Tenía que poner sanguijuelas a un fraile, sinapismos a una damisela, sacar un raigón a la mujer del corregidor, afeitar a un cabildante, hacer la corona a un monago y cortar las trenzas a una muchacha mal inclinada. ¡Vaya si tenía trajín!

-Dígale a su merced que, en acabando de plantarle unas ventosas a la sobrina del cura, me tendrá a su mandato -contestó el barberillo a una de las requisitorias del fámulo.

«No hay barbero mudo, ni cantor sesudo», dice el refrán.

Más tarde dijo:

-En cuanto termine de rapar al fiel de fechos y al veedor, soy con su merced.

-¡Y estos pelos -murmuraba el hidalgo-, que los traigo más crecidos que deuda de pobre en poder de usurero!

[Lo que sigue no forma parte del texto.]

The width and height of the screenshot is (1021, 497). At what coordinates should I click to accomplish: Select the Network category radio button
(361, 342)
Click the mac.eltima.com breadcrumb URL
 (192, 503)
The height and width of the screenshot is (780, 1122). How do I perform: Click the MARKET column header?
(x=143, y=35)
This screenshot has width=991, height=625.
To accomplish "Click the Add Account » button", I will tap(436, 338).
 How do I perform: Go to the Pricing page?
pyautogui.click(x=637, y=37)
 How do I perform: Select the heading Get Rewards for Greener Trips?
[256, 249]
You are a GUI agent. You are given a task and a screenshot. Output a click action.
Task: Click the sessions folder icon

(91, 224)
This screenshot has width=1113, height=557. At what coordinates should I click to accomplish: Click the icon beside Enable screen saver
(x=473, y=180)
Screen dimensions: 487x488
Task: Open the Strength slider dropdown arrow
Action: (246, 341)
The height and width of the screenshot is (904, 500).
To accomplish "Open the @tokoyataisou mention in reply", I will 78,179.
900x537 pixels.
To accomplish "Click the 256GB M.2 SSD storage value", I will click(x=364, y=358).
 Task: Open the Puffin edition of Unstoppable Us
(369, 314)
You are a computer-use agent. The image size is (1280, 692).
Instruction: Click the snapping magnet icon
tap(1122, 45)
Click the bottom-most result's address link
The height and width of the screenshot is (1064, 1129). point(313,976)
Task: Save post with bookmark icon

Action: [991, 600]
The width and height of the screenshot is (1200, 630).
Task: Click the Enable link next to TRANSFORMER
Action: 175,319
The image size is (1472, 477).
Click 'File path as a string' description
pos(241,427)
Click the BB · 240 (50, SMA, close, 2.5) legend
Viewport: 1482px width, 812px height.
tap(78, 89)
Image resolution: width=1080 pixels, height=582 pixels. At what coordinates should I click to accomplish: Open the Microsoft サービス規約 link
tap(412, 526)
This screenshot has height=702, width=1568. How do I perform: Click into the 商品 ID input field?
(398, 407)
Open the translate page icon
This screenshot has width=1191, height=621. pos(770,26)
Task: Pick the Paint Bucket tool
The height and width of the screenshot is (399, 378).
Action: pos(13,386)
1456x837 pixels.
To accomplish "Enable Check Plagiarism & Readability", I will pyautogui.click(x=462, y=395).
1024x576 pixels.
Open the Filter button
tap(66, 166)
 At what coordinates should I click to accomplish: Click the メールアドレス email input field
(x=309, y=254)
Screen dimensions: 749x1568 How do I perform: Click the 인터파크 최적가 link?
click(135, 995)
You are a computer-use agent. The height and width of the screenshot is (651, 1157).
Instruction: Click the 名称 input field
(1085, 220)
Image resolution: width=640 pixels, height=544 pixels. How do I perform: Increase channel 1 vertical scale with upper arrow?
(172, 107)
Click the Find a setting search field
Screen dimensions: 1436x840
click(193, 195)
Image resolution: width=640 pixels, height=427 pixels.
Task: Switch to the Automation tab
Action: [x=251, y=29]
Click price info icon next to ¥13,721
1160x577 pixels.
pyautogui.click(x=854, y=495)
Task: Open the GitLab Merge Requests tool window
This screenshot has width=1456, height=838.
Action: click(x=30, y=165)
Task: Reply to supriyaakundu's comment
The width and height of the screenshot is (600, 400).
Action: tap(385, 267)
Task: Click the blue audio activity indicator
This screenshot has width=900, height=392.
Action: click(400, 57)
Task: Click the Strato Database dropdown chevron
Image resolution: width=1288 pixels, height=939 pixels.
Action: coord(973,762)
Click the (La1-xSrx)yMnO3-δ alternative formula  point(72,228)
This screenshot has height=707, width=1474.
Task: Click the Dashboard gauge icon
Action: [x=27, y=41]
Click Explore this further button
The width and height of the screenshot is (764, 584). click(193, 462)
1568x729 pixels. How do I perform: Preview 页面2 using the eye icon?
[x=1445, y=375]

Y en estas y las otras, y en idas y venidas como en el juego de la corregüela, cátalo dentro, cátalo fuera, dieron las tres de la tarde, y se pasó para don Fermín la hora de la suspirada cita.

Era Higinio un indiecito bobiculto y del codo a la mano, y aunque hubiera sido un Goliath injerto en Séneca, para el caso daba lo mismo. Mayor honorario sacaba el infeliz de aplicar un parche o un clister que de jabonar una barba. Además, no podía sospechar que le corriera tanta prisa al hidalgo; que, a barruntarlo, acaso no habría andado remolona la navaja.

Cuando, sonadas ya las tres, no le quedó lavativa por echar ni parroquiano a quien servir, se encaminó muy suelto de huesos a casa de Gorrochano.

Esperábalo éste más furioso que berrendo en el redondel. Daba precipitados paseos por el salón, y de vez en cuando se detenía, creyendo sentir por la escalera al robado Fígaro.

-¡Si vendrá ese gorgojo -murmuraba- el día en que orinen las gallinas! ¡Por mi santo patrón, que se ha de acordar de mí el muy arrapiezo!

Al cabo presentose Higinio con el saco en que llevaba los trebejos del oficio. No bien estuvo al alcance de don Fermín cuando éste, sin decir «allá te lo espeto, Pericote Prieto» le arrimó una de coces y bofetones. El rapabarbas, aquí caigo, allá levanto, dio la vuelta al salón, danzando el baile macabro, hasta hallarse junto a la entornada puerta que comunicaba al desmantelado balconcillo.

En su conflicto, imaginose el pobrete que esa puerta comunicaría a otra habitación, y lanzose por ella, a tiempo que le alcanzaba en la rabadilla un soberano puntapié.

Higinio cayó como pelota a la calle y se descalabró y quedó tendido como camisa al sol.

Una aristocrática española, vieja y desdentada, arsenal ambulante de pecados, lejos de desmayarse como lo habría hecho cualquier hembra de estos tiempos, exclamó:


«¡Bien hecha muerte! ¡Feliz barbero,
que muere a manos de un caballero!».


«¡Para mi santiguada! ¡Buen consuelo de tripas!» -digo yo.

Y el muerto fue al hoyo, y la justicia ni chistó ni mistó, y los hidalgos del León de Huánuco dijeron pavoneándose: «Así aprenderá esta canalla a tener respetos con sus amos».

Y desde entonces quedó en el Perú como refrán la frase de la vieja:


«¡Bien hecha muerte! ¡Feliz barbero,
que muere a manos de un caballero!».